Na quarta, os deputados governistas, entrando pelos fundos, conseguiram realizar uma sessão no refeitório da Assembleia. Marcaram para a tarde desta quinta-feira aquela que seria a sessão de votação definitiva do pacote.
O cerco feito pelos milhares de manifestantes tinha, portanto, o propósito de não deixar que os parlamentares entrassem, subissem ao refeitório e, às pressas, aprovassem o pacote, rejeitado pela população.
Indiferentes à reação popular, talvez porque tenham compromissos com o poder econômico a cumprir, governador e deputados de sustentação (mais de 30 de um total de 54) preparam a operação que culminaria com a triste e bizarra cena.
Policiais militantes, boa parte do batalhão de choque, que acompanhavam tudo à distância, aproximaram-se, em pelotão, das grades de uma das laterais do prédio da Assembleia.
Um movimento muito bem calculado.
De repente, montaram um cordão de isolamento, e tão logo esse cordão se constituiu (em segundos), camburões do batalhão de choque chegaram, em carreata, composta também por alguns carros oficiais.
Esse comboio entrou no cordão. De um micro-ônibus camburão desceram os deputados aliados ao governador tucano.
Alinhados, em trajes, cruzaram as grades, que tinham sido serradas, contorcendo-se para escaparem dos pedaços de ferro, encolhendo-se para se desviarem dos galhos de árvores do jardim.
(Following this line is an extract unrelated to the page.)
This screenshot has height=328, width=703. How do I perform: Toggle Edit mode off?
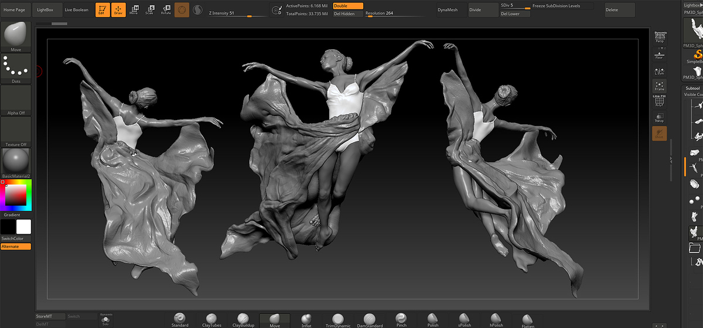pos(101,9)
Os manifestantes tentavam se aproximar do cordão de isolamento, mas eram afastados por gás de pimenta lançado pelo batalhão de choque. Tossindo, uns ao chão, de olhos ardendo, não deixavam de gritar “vergonha”, “fora Beto Richa”, “vagabundos”, entre outros brados.
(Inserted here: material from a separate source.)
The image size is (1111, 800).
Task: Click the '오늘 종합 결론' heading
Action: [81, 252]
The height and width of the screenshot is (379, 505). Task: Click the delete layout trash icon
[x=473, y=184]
Deputados da direita, o governador e equipe que articularam a entrada sorrateira subestimaram a capacidade de indignação e organização dos manifestantes.
Foi impossível conter o ímpeto da multidão, revoltada com a trairagem elevada à enésima potência.
Conseguiram derrubar grades, furar bloqueios, e entrar de vez na Assembleia Legislativa.
Houve uma resistência inicial do policiamento. Todavia, a tsunami humana era tão grande, que os pelotões não ousaram uma reação mais incisiva. Até porque a maioria dos policiais estava solidária ao movimento – afinal, a própria categoria vem sofrendo com a atual gestão estadual.
Os milhares de manifestantes se espalharam pela Assembleia Legislativa. Afirmavam: só sairiam dali se o pacote de medidas fosse retirado pelo governador.
Era a iminência de uma revolução popular, uma espécie de queda da Bastilha, como comparara o jornalista Celso Nascimento.
A sessão no refeitório, que recém havia começado, foi suspensa. Comunicou-se adiamento para o dia 23, depois do Carnaval. Os deputados da direita acharam que isso bastava.
Não. Àquela altura do campeonato, ou se retirava de vez o pacote, ou era, de fato, a queda da Bastilha.
Isolados, acuados no refeitório, escutando a multidão se aproximar, os deputados anunciaram: o governador retiraria o pacote da Casa.
A palavra não era suficiente. Só por escrito.
Deputados da oposição intermediaram o processo e, enfim, veio, no papel, o comunicado de que os projetos de lei do pacotão tinham sido recolhidos pelo Executivo.
Numa vibração como a de uma final de Copa do Mundo, os manifestantes aos poucos foram cumprindo sua parte, deixando a Assembleia Legislativa.
Importante: exceto um e outro dano inevitável em situação assim (como portas e portões arrebentados, grades ao chão), não houve maiores danos materiais. E, exceto por uma e outra lesão decorrente do embate, não houve ferimentos e feridos graves.
O governador Beto Richa, depois de dias sumido, em nota, chamou de “baderneiros” os manifestantes que ocuparam o Legislativo.